地域を守り、守られる水 富士山下の湧水
名水に手を伸ばす弓野さん、青柳さん、中島さん(左から)

 常陸太田市上深荻町の富士山下(ふじやました)の湧水(ゆうすい)は、国道349号を北上し、愛宕神社の鳥居を右手に見た左側の道を入ってすぐの場所にある。

 きっちりと封をされたコンクリートの筒にある注ぎ口から、見るからに清らかな水を、絶えず落としている。

 水源は、湧水地の東側。地元では「おふじさん」として親しまれている富士山だ。周辺の細田集落28軒が、年に1回の一斉清掃のほか、水質検査などの管理を欠かさない。

 すっきりとした飲み口だ。水温は年間を通して、18~19度。この時期は、コップを差し出すだけで、ごちそうにありつける。

 遠方からの水汲み客も多く、集落内には、口に入れる水は、すべてここの水という人もいる。

◼︎地域の生活を支えてきた

 現在の国道が通るまでは、国道を挟んだ反対側の山裾に湧き出していた。

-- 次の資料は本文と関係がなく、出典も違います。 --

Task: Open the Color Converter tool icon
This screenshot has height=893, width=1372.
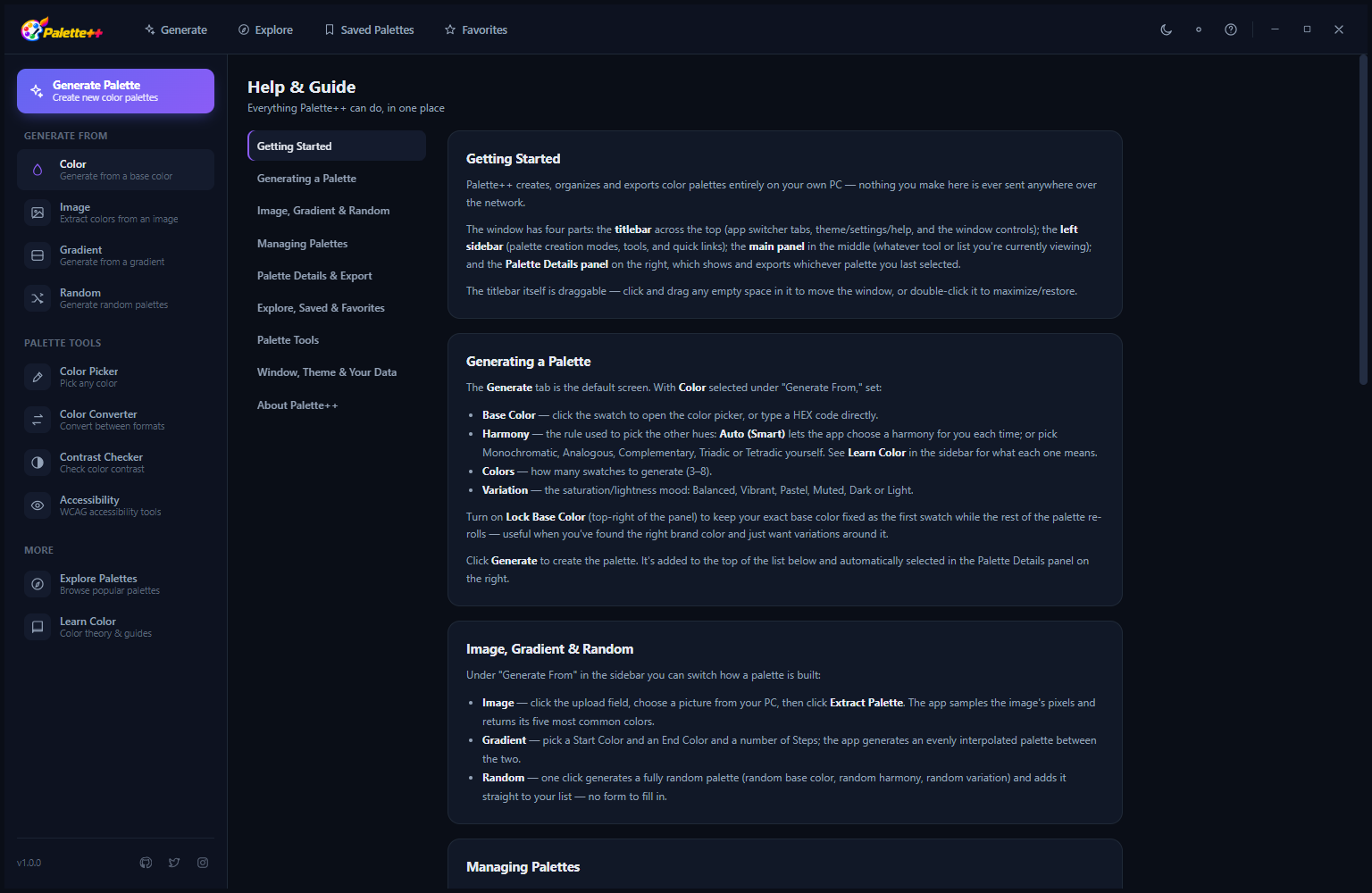Action: click(x=38, y=420)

同集落の世話人の中島隆さん(73)によれば、注ぎ口のほか、水槽が2つあり、一方は食材を冷やす場所、もう一方は鍋などを洗う場所として使われた。中島さんは、「丸々と太った脂の乗ったカツオが、水槽の中で冷やされていたことを覚えている」という。

 国道が通った後しばらくは、水が湧き出すままになっていた。動いたのは、2005年当時、集落の世話人だった弓野政人さん(59)。集落の慰安旅行の積立金で、湧水の整備工事をしてはどうかと持ちかけた。「災害時を想定もした。東日本大震災のときは、湧水を頼りにしてくれる人が多かった」と弓野さん。

 「集落の宝だよ」というのは、もう1人の世話人の青柳鉄男さん(67)。中島さんは、「集落には、そば打ち名人を自負する人が多いけど、技術より、この水のせいかも」と笑った。

 


 新シリーズは、県内各地の名水とゆかりの人たちを訪ねる。